Fragmento >>
____

Situémonos en el mapa de Madrid. Una salida de metro para empezar es Marqués de Vadillo (línea 5, la verde), donde nace General Ricardos, que atraviesa todo Carabanchel Bajo hasta llegar al Alto. La zona de la Glorieta, que linda con las calles Antonio López, Antonio Leyva y el Puente de Toledo, es un buen ejemplo de esta evolución de la gente y el comercio. Lo que hace no demasiado tiempo era un macizo de bar español, tasca antediluviana y pequeñas tiendas (peluquerías, electrodomésticos, muebles, ropa de niños y caballeros…), es ahora una sucesión de franquicias de comida, supermercados y, sí, tiendas de bicicletas y tatuajes. Esas tiendas, que se contaban por docenas y docenas en la calle General Ricardos, salpicadas de bares y cafeterías, han desaparecido casi en su totalidad. Tras la época de desertización urbana, han sido sustituidas por bazares todo a cien, fruterías y bares regentados por chinos y magrebíes, pero sospecho que por poco tiempo. La omnipresencia de sucursales de bancos e inmobiliarias augura un ladrillazo para pisos nuevos y nuevo público.
Continuamos subiendo la calle. A la altura del número 164, encontraremos un cruce importante de Carabanchel: a la izquierda, Valle de Oro, y a la derecha, la calle Oca. En Valle de Oro está la salida de metro Oporto (línea 6, la circular) y un intercambiador de autobuses que trae desde localidades del sur como Leganés o Fuenlabrada a miles de personas todos los días. Es el sitio donde se concentra más gente en el barrio. Lugar de quedadas, asambleas y movilizaciones de protesta, con mercadillo de temporada incluido.
Enfrente de la multicultural Valle de Oro se abre una zona que vive al mismo tiempo los efectos de la inmigración y la reocupación de locales y comercios para actividades alternativas. La calle Matilde Hernández es el eje de esta nueva ola, alrededor de lo que era el antiguo polígono industrial, donde en tiempos se localizaban docenas de pequeñas empresas y talleres. Encima de esos solares se construyen pisos nuevos de patio interior y valla exterior, urbanizaciones con porteros automáticos de cámara web y clave numérica, para jóvenes familias de pelo cano con un hijo pequeño o dos como mucho. Entre lo que se derrumba, lo que se especula y lo que se vende, la gente ha entrado en espacios para hacer otras cosas.
En estas calles y desde hace tres lustros, aguanta el Gruta 77 (c/ Cuclillo, metro Oporto), sus conciertos diarios y sus locales de ensayo. Muy cerca está Vaciador** 34 (Matilde Hernández 34, 2º izda.), local industrial dedicado a la creación artística, dispuesto a librar la batalla contra las jerarquías del libre comercio. En el número 42, un huerto urbano, El Solar de Matilde, otro terreno baldío recuperado por la gente, que abre todos los sábados.

____

Datos proporcionados >>
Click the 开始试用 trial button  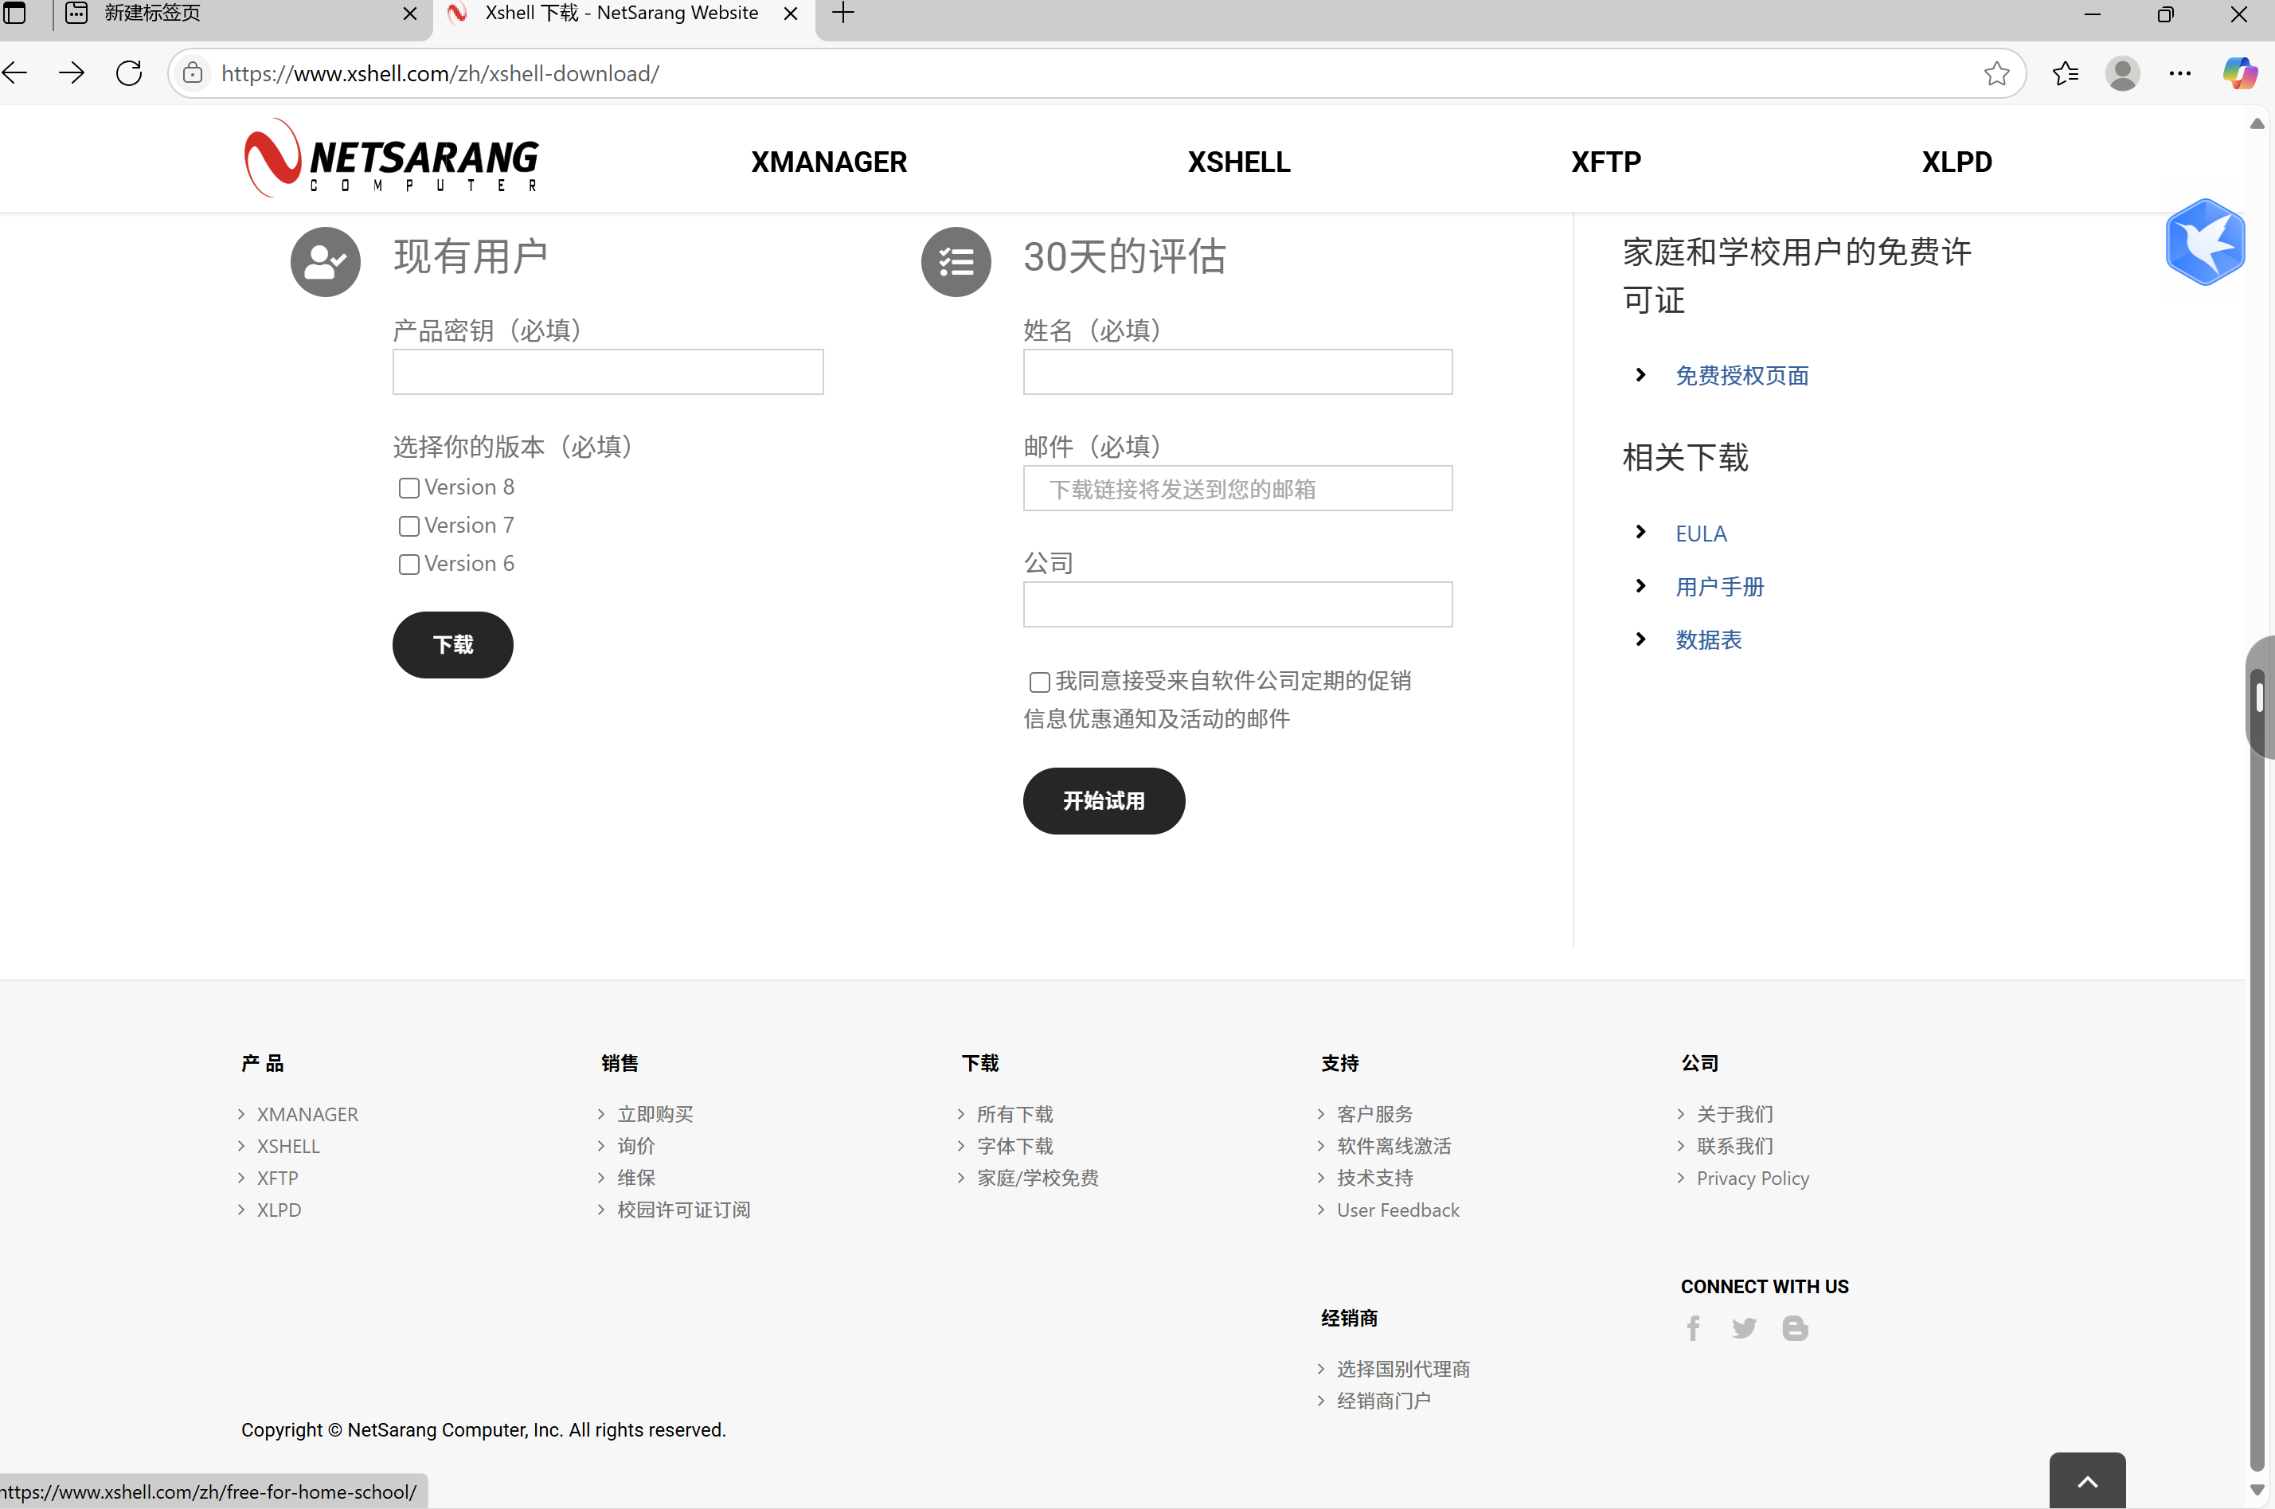(x=1103, y=800)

____

Enunciado >> Según el fragmento sobre Carabanchel, ¿qué día de la semana abre el huerto urbano El Solar de Matilde? El listado no tiene ningún papel en esto.

Problema resuelto >> Abre todos los sábados.